"Bisa kita bicara sebentar?"
"Maaf nggak bisa, saya harus pergi"
"Kemana?"
"Bertemu Dinata"
Gadis cantik berambut panjang itu menghela nafas kasar, lagi. Mendengar nama seseorang yang sangat di bencinya. Yang bahkan nada bicara Khalif terlihat lantang menyebut nama itu. "Tapi aku ada perlu dengan kamu, Kun!"
"Sama saya juga ada perlu dengan Dinata. Permasalahan ini harus selesai, bagaimana pun caranya. Dan juga saya nggak ingin Dinata terus-terusan merasa di buang oleh keluarga nya sendiri"
"Kalau memang nyata nya dia di buang? Bagaimana?"
Ah. Tatapan tajam itu lagi. Khalif memberikan itu secara Cuma Cuma hanya untuk Nameera seorang. Kemana perginya sifat gentle, ramah dan baik hati dari seorang Khalif jika berhadapan kepada seorang wanita.
"Sialan kamu!"
Lihat. Bahkan kasar sekali kata kata nya.
Nameera berdecih sinis. Tersenyum, miris. Dalam lubuk hatinya menertawakan diri sendiri. "Apa sekali aja, kamu nggak bisa untuk terus-terusan memikirkan tentang perempuan Brengsek itu?!"
Khalif menyugar rambut nya cepat. Sama seperti yang Nameera lakukan tadi. Lelaki itu berdecih sinis. "Kaca dirumah kamu sepertinya kecil ya? Atau perlu aku belikan yang lebih besar? Supaya kamu bisa becermin diri, mengetahui bahwa kamu lebih buruk dari Dinata saat ini!"
Marah. Nameera merasakan emosi serta lonjakan dari perasaan yang membuncah di dada. Maka dengan kekuatan serta langkah cepat ia menjatuhkan diri di pelukan Khalif.

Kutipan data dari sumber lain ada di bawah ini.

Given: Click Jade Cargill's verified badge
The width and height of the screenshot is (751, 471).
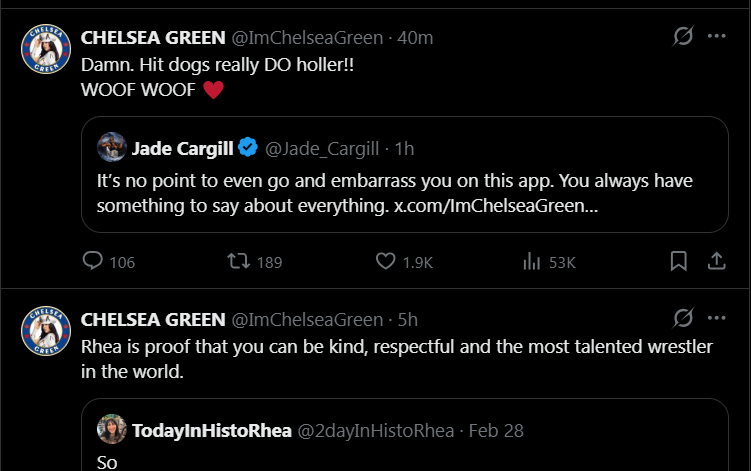Looking at the screenshot, I should click(x=248, y=149).
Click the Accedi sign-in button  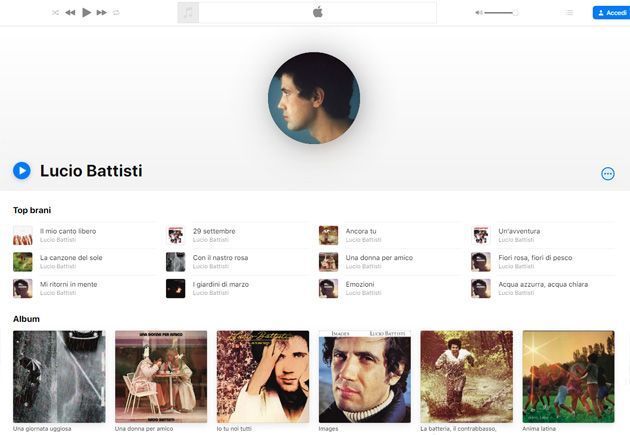point(610,12)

Mendorong bibir nya untuk bertemu dengan bibir Khalif secara ganas. Bahan lelaki itu belum sempat untuk mengerjapkan mata pelan.
Tubuh Nameera tersentak kuat. Bagian dinding di belakang tubuhnya saat bertemu dengan punggung begitu sakit. Bahkan sedikit meringis dengan air mata hampir tumpah disana. "K-kamu..."
"Berhenti sampai disini. Kamu hanya membuat saya bertambah jijik bahkan benci, Nameera" yang sangat datar sekali dalam mengucapkan pelafalan itu. Bulu kuduk Nameera sampai meremang. Cekatan kuat di bagian bahu begitu kencang.
"Dan sekali lagi, jangan pernah bersikap lancang seperti tadi. Kamu tidak berhak atau memang tidak punya hak untuk menyentuh saya. Walau kita terikat dalam suatu hubungan sekalipun"
Telak. Dan lagi. Nameera ditinggalkan sendiri. Hujan yang sedang mengguyur ibukota Jakarta menambah suasana duka di hati. Menangis dalam diam, gadis itu memukul dada bagian kiri dengan kencang.
"Sialan!"
—
Mengetuk jari di atas meja dengan tempo lambat. Khalif menghembuskan nafas kasar. Mereka ulang kejadian saat ia sedang berada di kantor cabang ibukota. Apakah sikapnya sudah keterlaluan?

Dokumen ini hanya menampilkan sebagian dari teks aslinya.